Sandberg Water Pump



Warrick Sandberg supplies locos and parts for live steam railways. One of his products is a 1" scale Westinghouse air-compressor that is a steam-powered water pump. I was impressed with these pumps before but now I've pulled one apart I'm more impressed due to all the hidden attention to detail. This is an amazing piece of engineering.

These pumps are now available from E and J Winter - Bolton Scale Models which sounds great to me because when I wanted to buy one years ago there was a long waiting list and no estimate of delivery. I think the original design came from Ernie Winter.

The pump here apparently seized one day after lots of use and probably no oil for most of the day. The loco does have a displacement lubricator for the pump and I suspect the pump runs dry for some of each day as this lubricator is always empty at the end of the day. We tried to free the pump in situ but this didn't help so I removed it and disassembled it as far as possible. The information below is offered to assist anyone who may be considering such a task. The pump is now working but does need further attention. This report is a work in progress and the latest comments are at the end of this report.

The pump is held together with 1/8" AF bolts and two 1/8" AF nuts. I made a 1/8" AF socket from a 1/4" BSW grub screw (thanks to Stephen Carter for this excellent idea) and bought two not-very-good tiny AF spanners from an online shop in Queenland. I had to grind the spanner jaws to make them fit the bolts and also grind away most of the body to enable access in tight corners. One spanner is 3.2mm AF and it's tighter than the 1/8" AF spanner. I'm not too sure about the ELORA brand.


Here is the pump when first disassembled. The water cylinder (1/2" bore) is on the top left, then the pistons and rod, then the steam cylinder (3/4" bore). My set of spanners is on the left. The connecting piece and discs are in the middle. The discs house the seals for the piston rod and live in the recesses in the connecting piece. On the right is the top cover for the steam cylinder. This contains the pilot valve and the shuttle valve. The rod extending from this cover is moved by the piston at each end of the stroke and this moves the pilot valve. This changes the steam pressure at each end of the shuttle causing the shuttle valve to move and change the steam and exhaust flow to each end of the cylinder.

I couldn't remove the pilot valve rod. It has collars at both ends and the sealing bush in the top cover appears to be pressed in. Perhaps it was pushed in from the top and then the big collar at the visible end was soldered on. The rod can be pushed far enough in at the bottom so the top protrudes and the slide valve can be removed.

The shuttle valve has a piston at each end and a slide valve in between. The pistons each have a groove filled with packing which looks like waxy string. If you remove the shuttle valve be careful not to dislodge the packing as it might then cause the valve to bind.

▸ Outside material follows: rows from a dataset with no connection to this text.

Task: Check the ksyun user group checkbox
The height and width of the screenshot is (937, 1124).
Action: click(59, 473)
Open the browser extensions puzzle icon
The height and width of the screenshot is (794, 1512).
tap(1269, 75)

Both main pistons (steam and water) have O-rings (VITON ?) to seal in the bores. These seemed to drag quite heavily especially at the lower end of the stroke. I polished the bores using Brasso and this helped a bit. Coating the bores and rings with graphite powder made a big difference. There was no build up of scale or dirt in the grooves. Another possible cause of the seizure was that the shuttle valve was very tight at each end of its travel. Removing the shuttle valve and cleaning its bore helped here.

The water piston can be removed from the rod after undoing its retaining nut. The steam piston appears to be pressed on the rod. This might be an issue if you need to replace the piston rod. Both pistons should last forever as they don't touch the cylinder walls.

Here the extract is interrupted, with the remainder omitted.